This question already has answers here:
Why aren't newlines being printed in this Perl code?
(3 answers)
Closed 8 years ago.
Let's take the following minimalistic script:
#!/usr/bin/perl
#
# conditional_operator.pl
#
use strict;
print ( 1 ? "true" : "false" )." statement\n";
exit;
I expect the output always to be "true statement". But when I execute this snippet, I see ...
deviolog#home:~/test$ perl conditional_operator.pl
true
The " statement\n" concatenation seems to be ignored.
My perl version is v5.14.2. I read the perlop manual about the conditional operator and think, a string concatenation should be possible.
Can somebody explain this behaviour?
Always include use warnings; at the top of every script.

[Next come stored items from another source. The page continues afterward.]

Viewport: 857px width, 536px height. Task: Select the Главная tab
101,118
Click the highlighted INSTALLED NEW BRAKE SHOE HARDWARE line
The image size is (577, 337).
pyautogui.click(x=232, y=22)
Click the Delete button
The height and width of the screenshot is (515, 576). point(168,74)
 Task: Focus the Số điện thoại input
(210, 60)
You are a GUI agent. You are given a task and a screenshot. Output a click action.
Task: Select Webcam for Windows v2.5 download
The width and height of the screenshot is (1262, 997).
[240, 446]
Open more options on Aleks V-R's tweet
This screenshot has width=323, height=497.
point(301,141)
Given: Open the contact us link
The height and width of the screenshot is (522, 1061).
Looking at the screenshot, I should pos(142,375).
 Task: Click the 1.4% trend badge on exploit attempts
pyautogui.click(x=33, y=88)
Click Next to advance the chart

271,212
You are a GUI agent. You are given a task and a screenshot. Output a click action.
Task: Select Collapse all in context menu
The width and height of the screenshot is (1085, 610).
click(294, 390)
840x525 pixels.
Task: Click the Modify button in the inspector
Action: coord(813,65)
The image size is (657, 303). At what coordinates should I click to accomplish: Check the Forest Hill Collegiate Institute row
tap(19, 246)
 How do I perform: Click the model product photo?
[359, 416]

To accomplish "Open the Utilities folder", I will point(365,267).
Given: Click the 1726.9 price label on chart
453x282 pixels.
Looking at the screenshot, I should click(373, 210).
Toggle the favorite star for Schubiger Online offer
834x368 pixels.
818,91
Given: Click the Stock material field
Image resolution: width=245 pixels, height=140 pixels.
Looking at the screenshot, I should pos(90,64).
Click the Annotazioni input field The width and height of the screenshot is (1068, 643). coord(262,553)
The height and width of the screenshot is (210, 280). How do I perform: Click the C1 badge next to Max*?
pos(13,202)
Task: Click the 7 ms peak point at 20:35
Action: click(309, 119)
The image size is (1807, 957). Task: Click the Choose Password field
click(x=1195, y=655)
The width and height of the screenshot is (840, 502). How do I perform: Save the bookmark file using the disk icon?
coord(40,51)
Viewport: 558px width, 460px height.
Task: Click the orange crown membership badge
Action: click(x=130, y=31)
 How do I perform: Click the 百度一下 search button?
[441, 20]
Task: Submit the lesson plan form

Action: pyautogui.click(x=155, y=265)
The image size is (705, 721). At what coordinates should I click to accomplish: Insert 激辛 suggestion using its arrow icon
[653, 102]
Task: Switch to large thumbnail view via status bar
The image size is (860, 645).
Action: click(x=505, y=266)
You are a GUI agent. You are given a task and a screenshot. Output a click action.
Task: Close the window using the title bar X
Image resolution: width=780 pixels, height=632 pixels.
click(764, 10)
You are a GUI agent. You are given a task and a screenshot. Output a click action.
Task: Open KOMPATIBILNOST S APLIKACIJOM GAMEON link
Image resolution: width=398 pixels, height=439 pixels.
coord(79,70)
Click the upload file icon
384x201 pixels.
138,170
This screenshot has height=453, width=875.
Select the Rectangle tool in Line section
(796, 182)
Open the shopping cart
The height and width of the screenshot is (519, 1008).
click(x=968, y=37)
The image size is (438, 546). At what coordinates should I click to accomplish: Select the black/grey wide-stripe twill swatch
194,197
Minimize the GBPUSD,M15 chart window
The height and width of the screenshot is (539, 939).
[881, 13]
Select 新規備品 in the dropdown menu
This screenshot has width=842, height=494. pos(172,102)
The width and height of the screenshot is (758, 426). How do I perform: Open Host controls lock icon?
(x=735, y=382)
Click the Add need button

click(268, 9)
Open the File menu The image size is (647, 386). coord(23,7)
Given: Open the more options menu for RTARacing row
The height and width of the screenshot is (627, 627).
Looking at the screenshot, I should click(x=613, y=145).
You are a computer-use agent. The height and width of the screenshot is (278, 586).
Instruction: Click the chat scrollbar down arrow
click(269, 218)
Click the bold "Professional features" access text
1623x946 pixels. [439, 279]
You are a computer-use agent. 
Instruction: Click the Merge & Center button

To get your desired behavior, just add parenthesis so print is called with the entire argument instead of just the first part:
print(( 1 ? "true" : "false" )." statement\n");
If you'd had warnings turned on, you would've gotten this alert:
Useless use of concatenation (.) or string in void context
You can also avoid the undesired behavior by leading with a blank concatenation, or you could put a plus sign before the parenthesis:
print +( 1 ? "true" : "false" )." statement\n";
print ''.( 1 ? "true" : "false" )." statement\n";
Adding use warnings to your code gives this:
print (...) interpreted as function at ./cond line 10.
Useless use of concatenation (.) or string in void context at ./cond line 10.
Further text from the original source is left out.